When Leah Waldo saw Garth Brooks glance over at his guitar and smile after he asked her what instrument she played, she had a sneaking feeling. Then when he asked her what kind of music she played and she said country, she — and the audience — knew it was all over.
"Well, Miss Leah, this is what we call being baptized by fire," Brooks said, urging the Arts in Education student to the stage in Askwith Hall, where he and Trisha Yearwood had been fielding questions about their careers, their family life, and their public service. So Waldo, a graduate of Berklee College of Music, did what she had to: She walked on stage and took the guitar.
"I really didn't have a choice at that point," she says. "If Garth Brooks asks you to play a song, you play a song. So I did."

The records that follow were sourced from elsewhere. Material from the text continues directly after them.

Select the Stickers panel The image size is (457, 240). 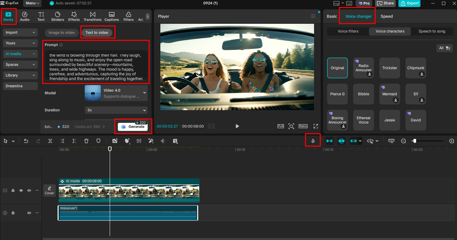(57, 16)
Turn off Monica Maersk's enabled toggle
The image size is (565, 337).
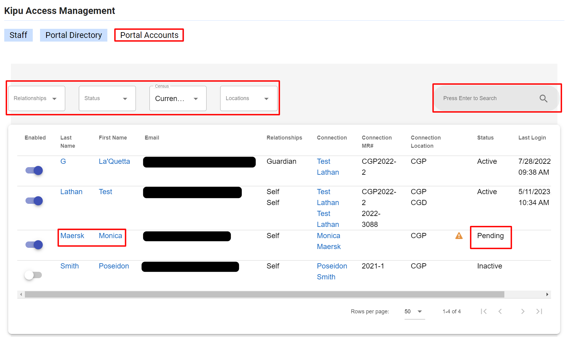click(x=34, y=245)
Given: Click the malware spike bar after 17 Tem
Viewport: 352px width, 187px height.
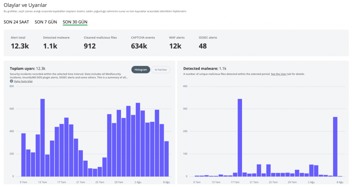Looking at the screenshot, I should tap(240, 138).
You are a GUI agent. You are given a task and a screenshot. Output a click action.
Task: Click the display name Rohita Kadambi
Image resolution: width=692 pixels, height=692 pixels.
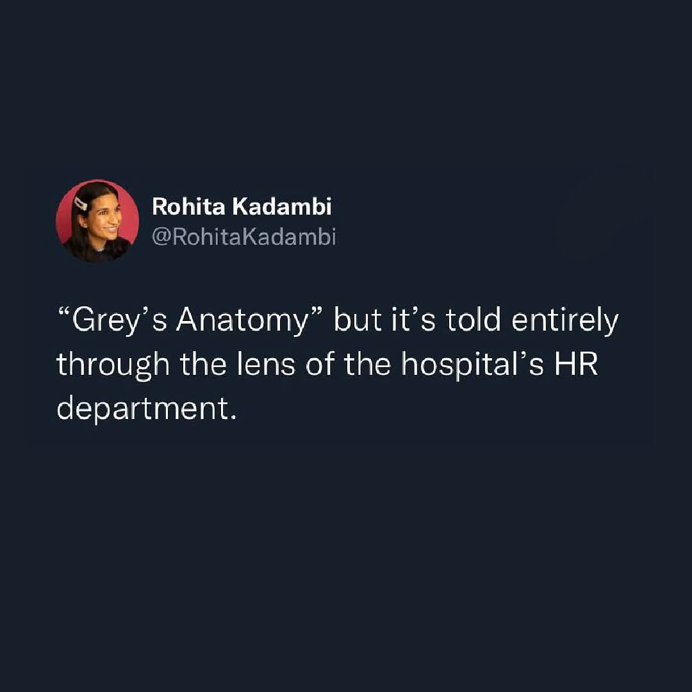coord(242,206)
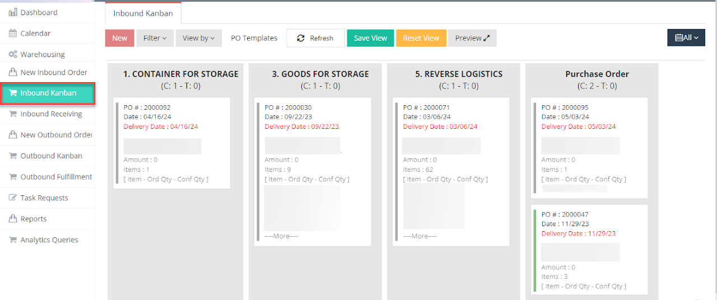The width and height of the screenshot is (717, 300).
Task: Click the Calendar icon in sidebar
Action: click(13, 34)
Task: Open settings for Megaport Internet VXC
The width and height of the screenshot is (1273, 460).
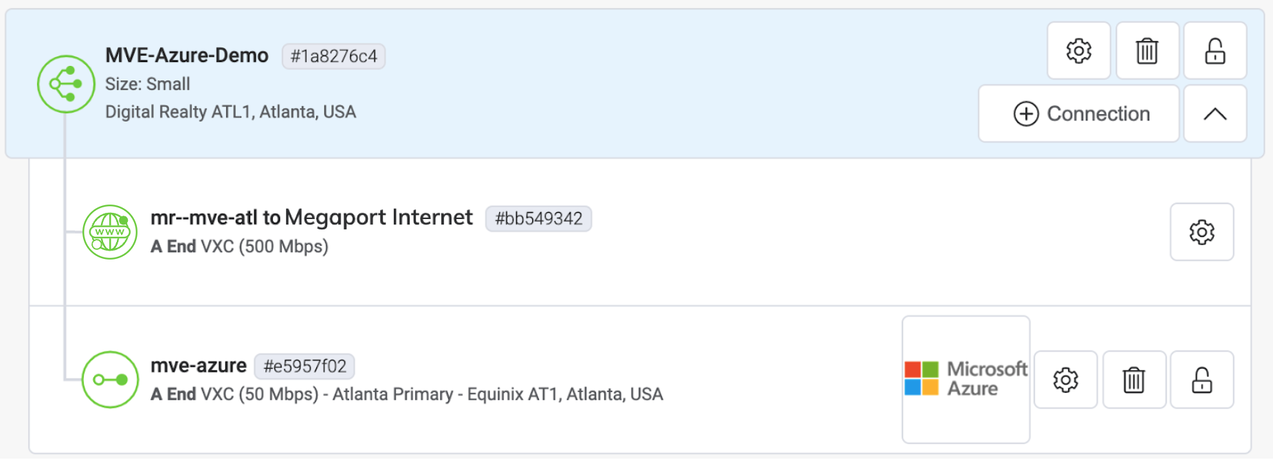Action: click(x=1202, y=232)
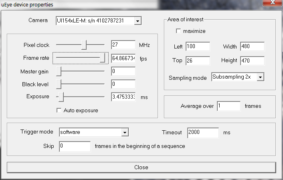Image resolution: width=283 pixels, height=180 pixels.
Task: Expand the Sampling mode dropdown
Action: click(260, 77)
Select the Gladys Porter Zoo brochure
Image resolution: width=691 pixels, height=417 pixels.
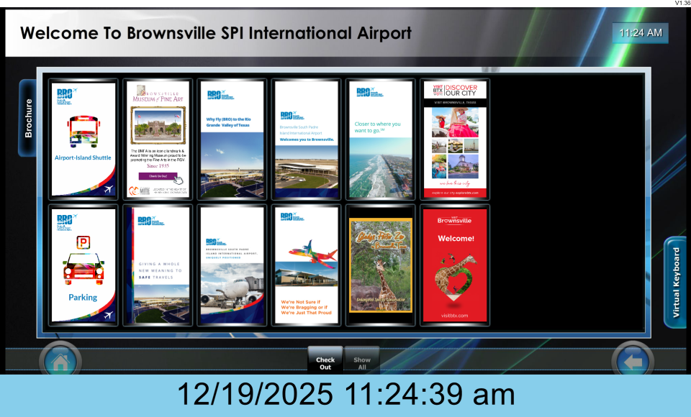(x=381, y=265)
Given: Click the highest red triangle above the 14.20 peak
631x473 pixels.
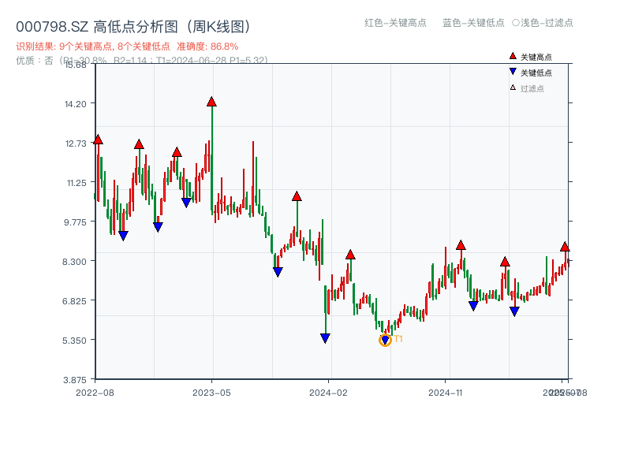Looking at the screenshot, I should pos(211,101).
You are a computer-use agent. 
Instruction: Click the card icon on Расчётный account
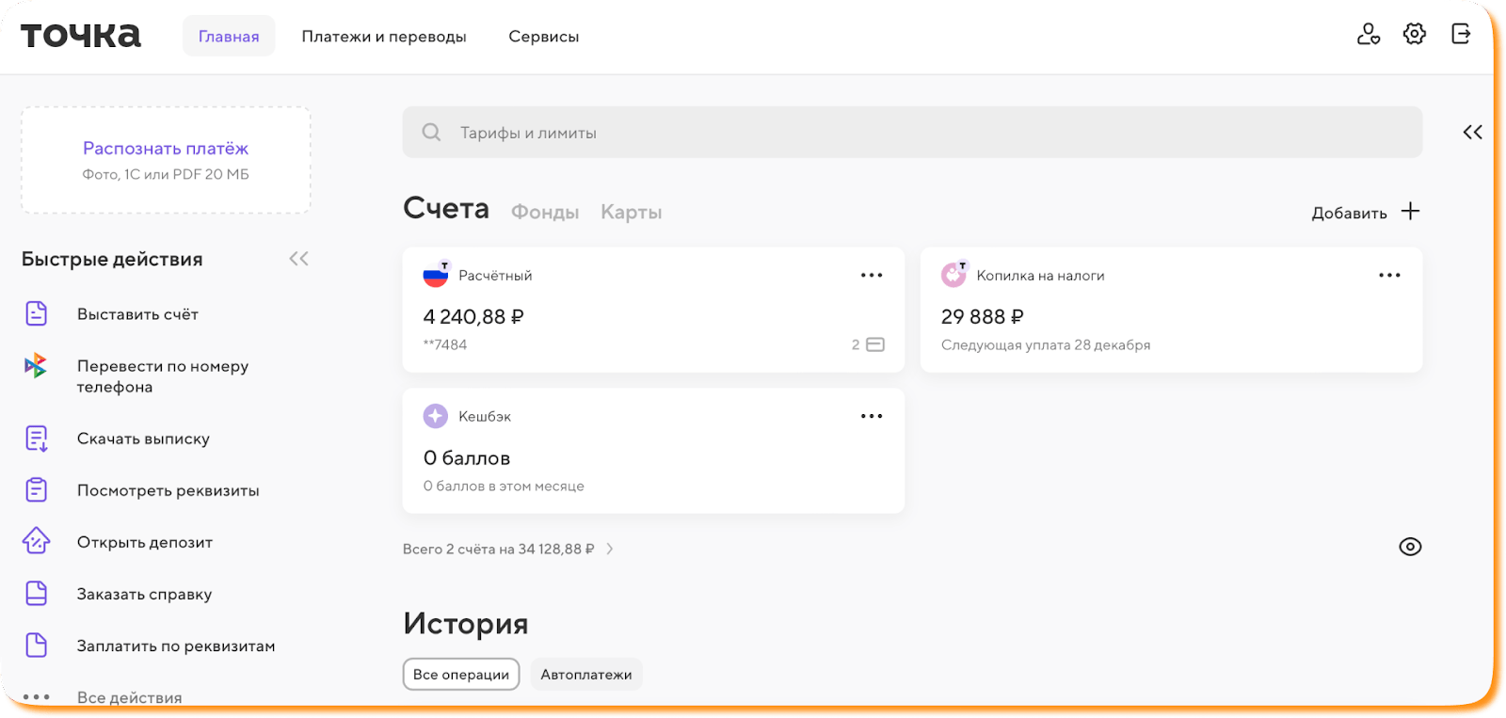click(x=874, y=345)
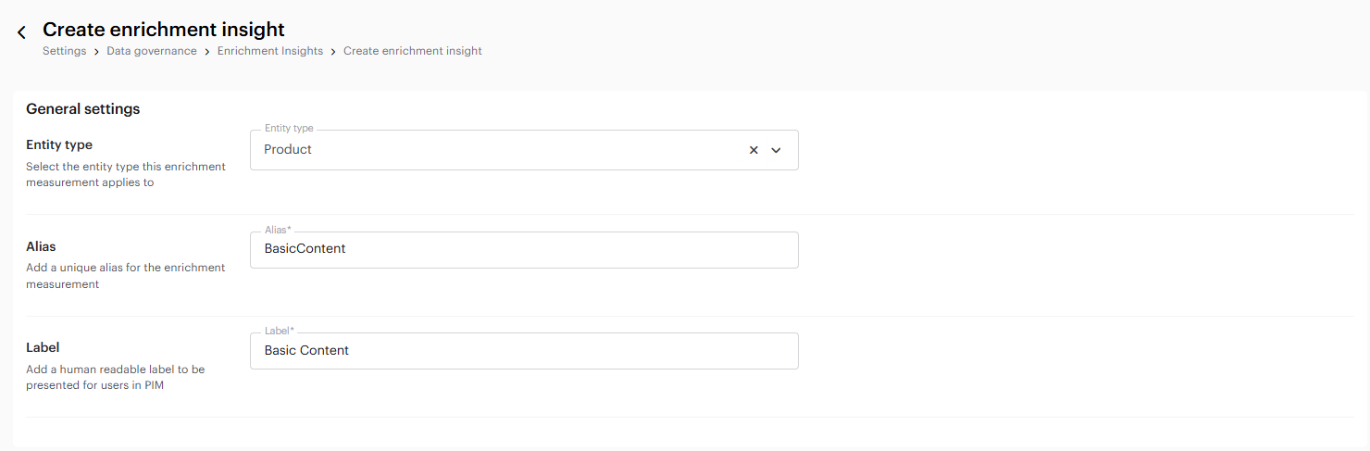1370x451 pixels.
Task: Click the entity type description text
Action: pyautogui.click(x=125, y=175)
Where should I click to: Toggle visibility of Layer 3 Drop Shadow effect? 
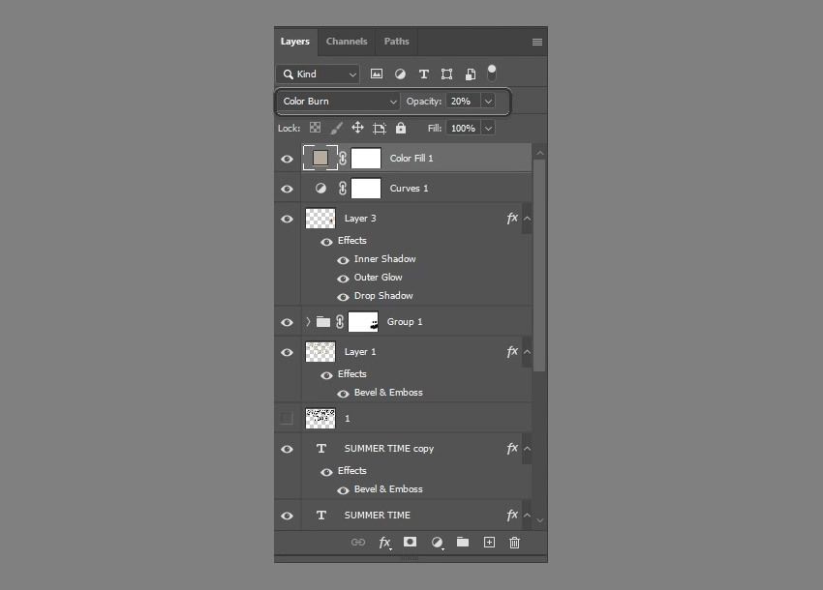coord(343,297)

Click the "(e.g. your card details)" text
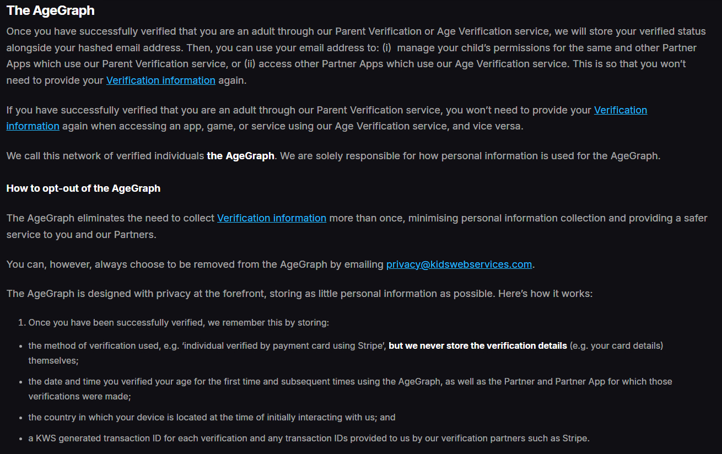616,346
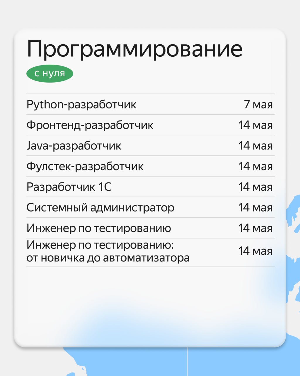Open the Фронтенд-разработчик course
Screen dimensions: 300x376
[x=150, y=125]
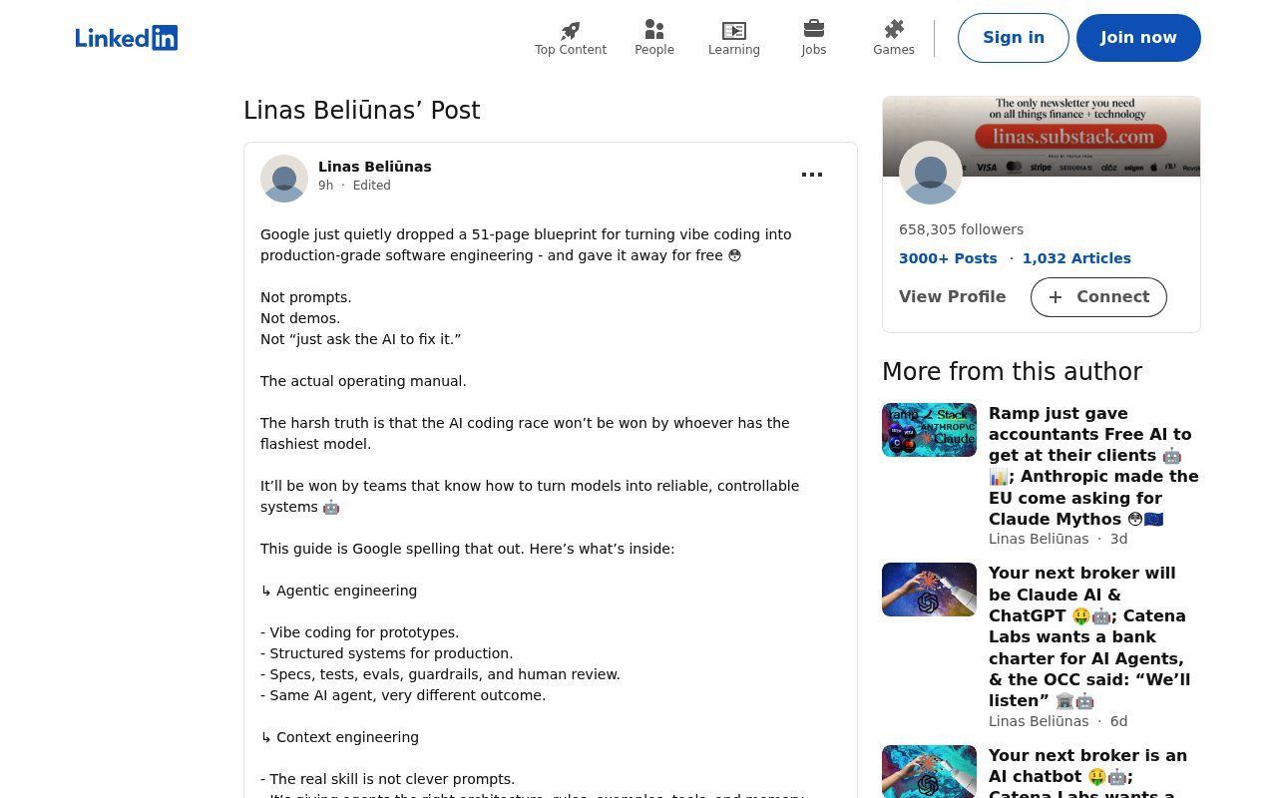Click sidebar profile avatar picture

[931, 173]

For Waldo, the surprise didn't end there. Before the country music power couple left the Ed School to give two concerts that night at TD Garden in Boston, they posed for pictures with students and staff. When Waldo walked up for her picture, Brooks handed her the guitar, a Takamine that he had been touring with. It was a gift.
"I was absolutely floored. An older musician giving a young musician his guitar is a longstanding tradition in country music, and I felt incredibly honored," she says. "When he gave it to me, my first words were, 'I can't.' Trisha said, 'You HAVE to.'"
Since then, Waldo says she has been playing the guitar nonstop. "It's a beautiful instrument, and it has the gouges in the wood from where Garth played it. It's hard not to feel inspired when I run my fingers along those scratches."